The connective tissue that allows the arch of the bottom of the foot to be protected is called the plantar fascia. Plantar fascia extends from the heel bone to the bones on each toe and mid-foot. The basic functions of the plantar fascia are to support the arch of the foot, absorb weightbearing on the foot and absorb shock. When there is a tear in the plantar fascia, it can be painful and traumatic. A torn plantar fascia can either be a complete or a partial tear. Injuries of the plantar fascial are more likely to be a complete tear rather than the less common partial.
Causes of a Torn Plantar Fascia
The constant overuse of running may cause a partial tear. The more common tear in the plantar fascial is a complete tear. Some of the causes for a torn plantar fascial include:
- Heavy weight gained during late pregnancy
- Overweight or Obesity
- Sports injuries
- Improper footwear
- Motor-Vehicle accidents
- Flat feet or High arched feet
- Extensive weight training and lifting
Symptoms of a Torn Plantar Fascia
There is no walk in the park if you are suffering from a torn plantar fascia. Some of the symptoms that accompany this kind of tear include:
- Swelling or Inflammation
- Heel pain
- Difficulty walking or running
- Inability to put on shoes
- Pain in both feet
- Burning sensation
- Numbness and tingling
- Even if the pain subsides or diminishes when sitting or lying down, it does not mean that your symptoms should be ignored. Symptoms such as the ones listed above can escalate into bigger problems if medical help is not sought out.

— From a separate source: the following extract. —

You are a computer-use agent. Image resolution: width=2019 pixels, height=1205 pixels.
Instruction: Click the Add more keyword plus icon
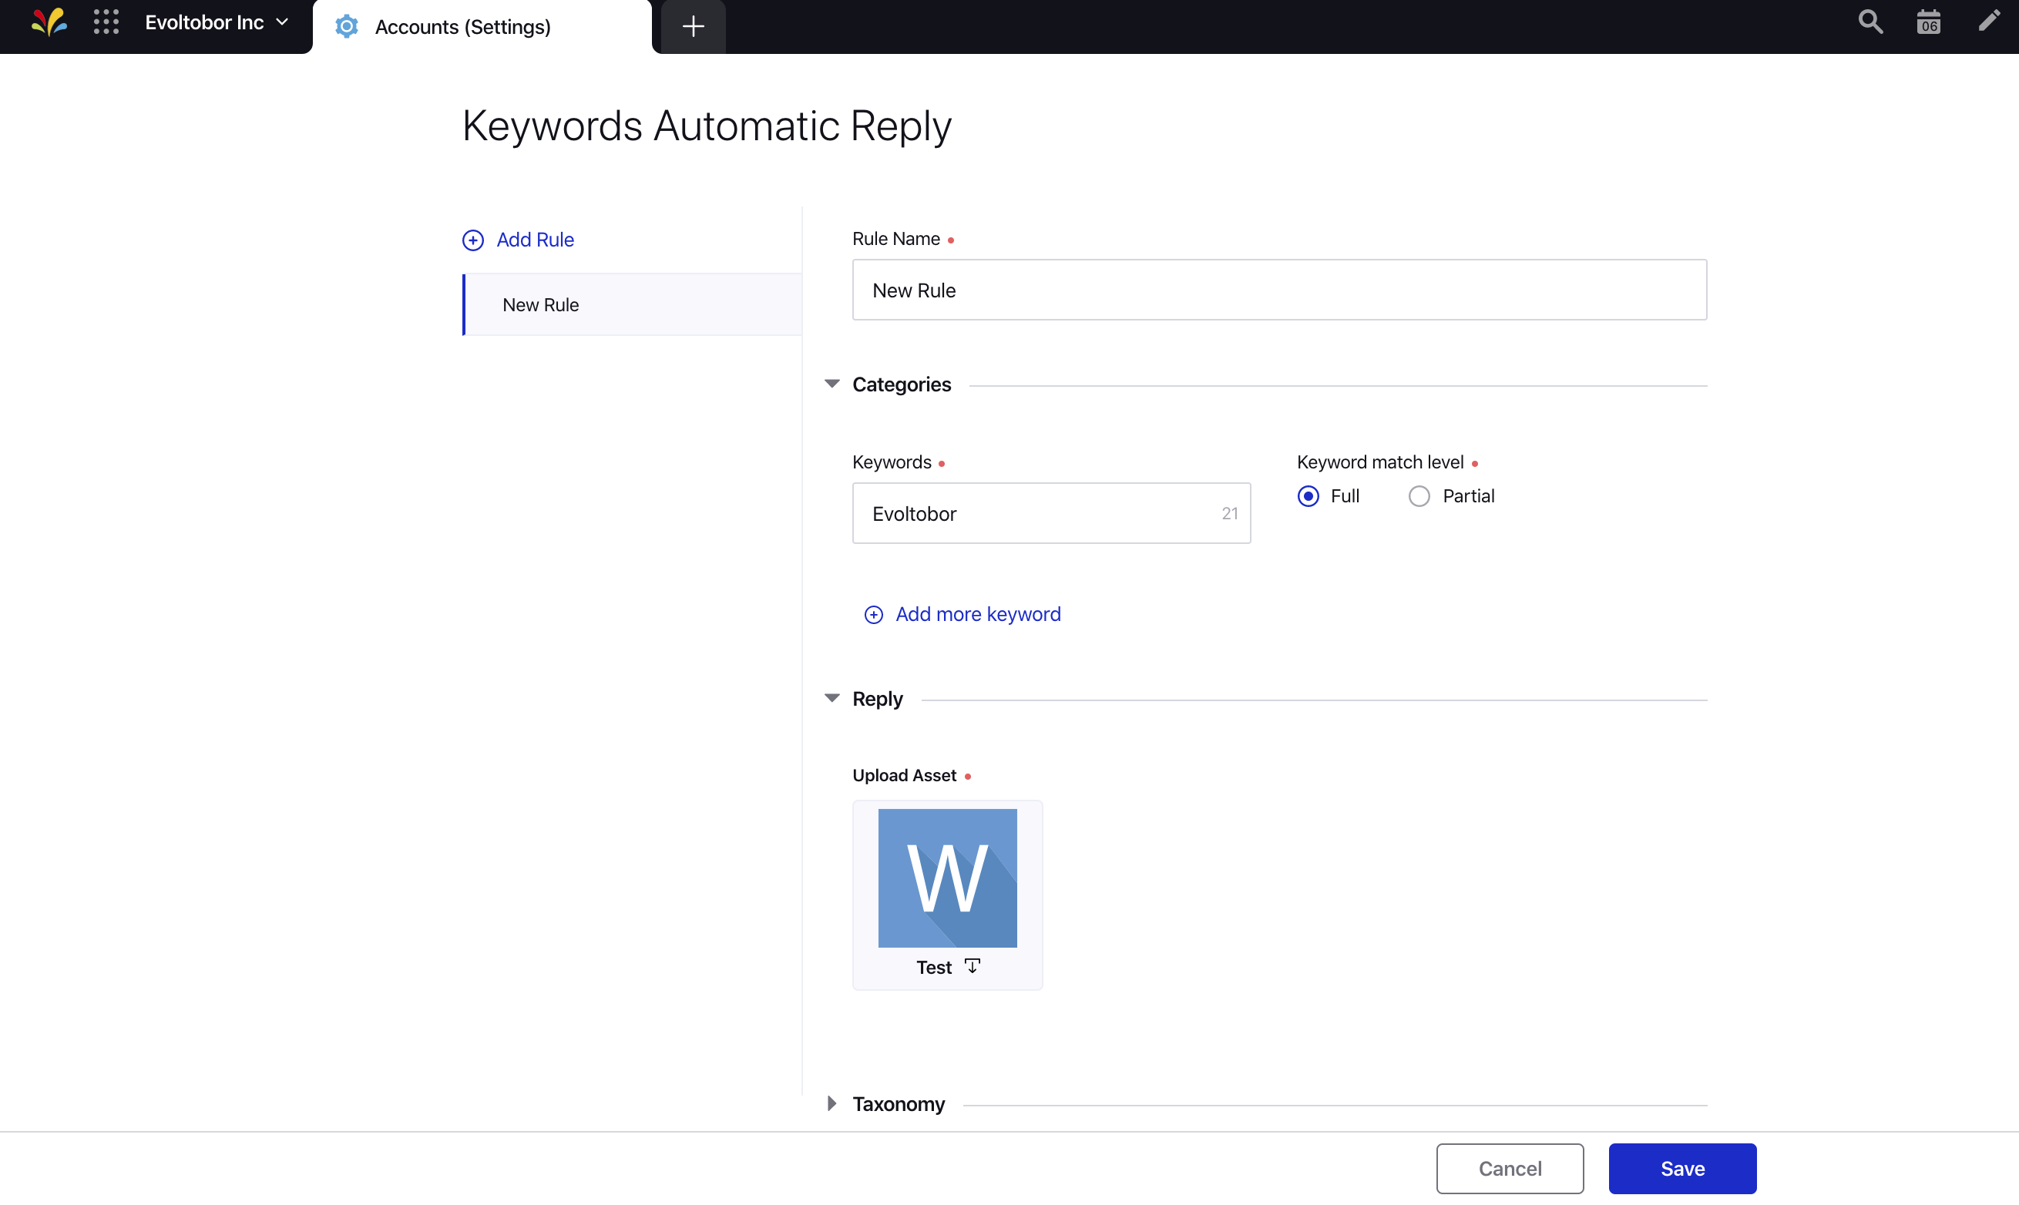click(872, 614)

Doctors will usually start with a physical examination to check the reaction of the foot or feet. Physical examination can detect the location of the pain, numbness, tenderness and swelling. During the exam, doctors will check reflexes, balance, coordination, touch and muscle tone. If there is any suspicion that you have a torn plantar fascia then the following tests will be performed:
- Magnetic Resonance Imaging (MRI)
- Computerize tomography (CT or CAT scan)
Depending on the extent of the torn plantar fascia, doctors will recommend different treatment plans. If the tear is partial or non-extensive then the recommendation is R.I.C.E. and NSAIDS. These abbreviations stand for rest, ice, compression, elevation, and nonsteroidal anti-inflammatory drugs such as naproxen. Staying off your feet for at least two weeks is the perfect way to decrease further damage to the tear.

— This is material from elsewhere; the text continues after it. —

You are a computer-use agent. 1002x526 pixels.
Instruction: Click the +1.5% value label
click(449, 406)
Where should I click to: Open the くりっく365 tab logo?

If the pain continues after the above treatment has been completed, then doctors will suggest physical therapy. The stretching of the plantar fascia along with the Achilles tendon can help heal the tear quickly. Continuing physical therapy at home can also help increase your chance of healing the problem. A night splint or brace can also help with reducing movement of the foot and prevent pain.
Unfortunately, there are times when both above treatments do not work, and surgery is required. Surgery is performed when you have lost or are at risk of losing function of your foot or feet. However, injections of cortisone and platelet-rich plasma can be given prior to surgery to decrease the chance of more damage.
Tips and Prevention
It is not easy to suffer from a torn plantar fascia, but it is even worse to ignore the signs and symptoms. Bigger problems can follow a torn plantar fascia if left untreated. The development of leg pain, knee injury, hip problems and back pain can occur if a torn plantar fascia is not treated properly. Stretching the muscles and body before working out is a great way to prevent this type of tear. Wearing the right (comfortable) shoes can also help prevent a torn plantar fascia, especially for those with flat feet or high arches.